PDF(Pubmed)
Abstract:
Alzheimer\'s disease (AD) remains a significant health challenge, with an increasing prevalence globally. Recent research has aimed to deepen the understanding of the disease pathophysiology and to find potential therapeutic interventions. In this regard, G protein-coupled receptors (GPCRs) have emerged as novel potential therapeutic targets to palliate the progression of neurodegenerative diseases such as AD. Orexin and cannabinoid receptors are GPCRs capable of forming heteromeric complexes with a relevant role in the development of this disease. On the one hand, the hyperactivation of the orexins system has been associated with sleep-wake cycle disruption and Aβ peptide accumulation.
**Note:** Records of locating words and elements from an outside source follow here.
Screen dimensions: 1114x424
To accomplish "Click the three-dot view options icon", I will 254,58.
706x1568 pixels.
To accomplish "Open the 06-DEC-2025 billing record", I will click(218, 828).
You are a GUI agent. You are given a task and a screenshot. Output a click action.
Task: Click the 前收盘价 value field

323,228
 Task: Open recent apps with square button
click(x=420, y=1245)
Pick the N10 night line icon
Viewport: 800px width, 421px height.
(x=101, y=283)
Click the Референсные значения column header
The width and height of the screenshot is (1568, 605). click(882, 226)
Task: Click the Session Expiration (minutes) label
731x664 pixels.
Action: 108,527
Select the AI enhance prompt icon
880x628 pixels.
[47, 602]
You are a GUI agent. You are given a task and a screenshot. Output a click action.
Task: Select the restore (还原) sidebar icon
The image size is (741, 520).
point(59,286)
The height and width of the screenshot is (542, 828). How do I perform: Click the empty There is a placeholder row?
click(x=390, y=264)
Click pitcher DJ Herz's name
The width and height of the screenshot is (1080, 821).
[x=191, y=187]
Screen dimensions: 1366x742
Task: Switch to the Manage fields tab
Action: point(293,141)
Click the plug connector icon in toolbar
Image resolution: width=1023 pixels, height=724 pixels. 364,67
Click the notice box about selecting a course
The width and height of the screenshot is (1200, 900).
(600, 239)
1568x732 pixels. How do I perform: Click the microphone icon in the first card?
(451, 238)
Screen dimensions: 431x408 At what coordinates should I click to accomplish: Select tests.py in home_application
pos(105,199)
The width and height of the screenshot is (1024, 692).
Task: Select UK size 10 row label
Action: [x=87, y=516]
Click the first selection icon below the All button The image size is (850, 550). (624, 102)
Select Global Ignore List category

On the other hand, cannabinoid receptor overexpression takes place in a neuroinflammatory environment, favoring neuroprotective effects. Considering the high number of interactions between cannabinoid and orexin systems that have been described, regulation of this interplay emerges as a new focus of research. In fact, in microglial primary cultures of APPSw/Ind mice model of AD there is an important increase in CB2R-OX1R complex expression, while OX1R antagonism potentiates the neuroprotective effects of CB2R. Specifically, pretreatment with the OX1R antagonist has been shown to strongly potentiate CB2R signaling in the cAMP pathway. Furthermore, the blockade of OX1R can also abolish the detrimental effects of OX1R overactivation in AD. In this sense, CB2R-OX1R becomes a new potential therapeutic target to combat AD.
摘要:
阿尔茨海默病(AD)仍然是一个重大的健康挑战,随着全球患病率的增加。最近的研究旨在加深对疾病病理生理学的理解,并找到潜在的治疗干预措施。在这方面,G蛋白偶联受体(GPCRs)已成为新的潜在治疗靶标,以减轻神经退行性疾病如AD的进展。食欲素和大麻素受体是能够形成异聚复合物的GPCRs,在该疾病的发展中起相关作用。一方面,食欲素系统的过度激活与睡眠-觉醒周期中断和Aβ肽积累有关。另一方面,大麻素受体过度表达发生在神经炎症环境中,有利于神经保护作用。考虑到已经描述的大麻素和食欲素系统之间的大量相互作用,对这种相互作用的调节成为一个新的研究热点。事实上,在APPSw/Ind小鼠模型的小胶质细胞原代培养物中,CB2R-OX1R复合物表达有重要增加,而OX1R拮抗作用增强了CB2R的神经保护作用。具体来说,用OX1R拮抗剂预处理已被证明可以强烈增强cAMP途径中的CB2R信号传导。此外,阻断OX1R还可以消除AD中OX1R过度激活的有害作用。在这个意义上,CB2R-OX1R成为对抗AD的新的潜在治疗靶点。